**Information provided**
==================================================

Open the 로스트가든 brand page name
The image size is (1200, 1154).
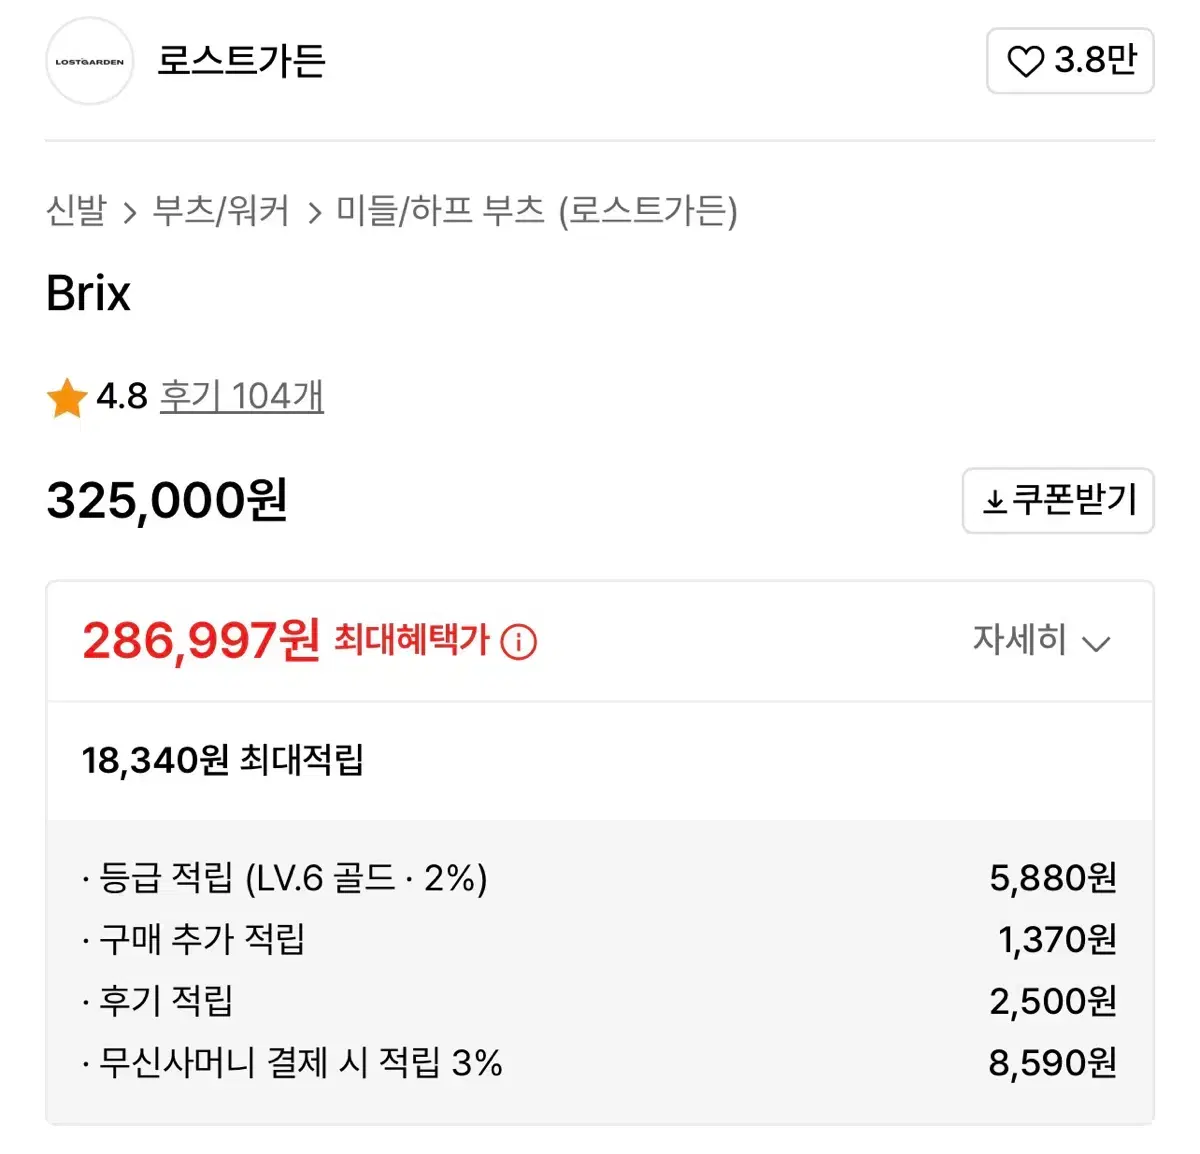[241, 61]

==================================================

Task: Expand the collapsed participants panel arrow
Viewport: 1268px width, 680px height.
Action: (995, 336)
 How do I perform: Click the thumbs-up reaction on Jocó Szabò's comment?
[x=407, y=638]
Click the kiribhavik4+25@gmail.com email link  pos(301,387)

==================================================

**Task item**
Could you retype exactly the lines above, starting at the line that contains "Viewport: 1268px width, 680px height." and ending at the line that contains "Click the kiribhavik4+25@gmail.com", and nothing more?

**Solution for this problem**
Viewport: 1268px width, 680px height.
Action: (995, 336)
 How do I perform: Click the thumbs-up reaction on Jocó Szabò's comment?
[x=407, y=638]
Click the kiribhavik4+25@gmail.com email link  pos(301,387)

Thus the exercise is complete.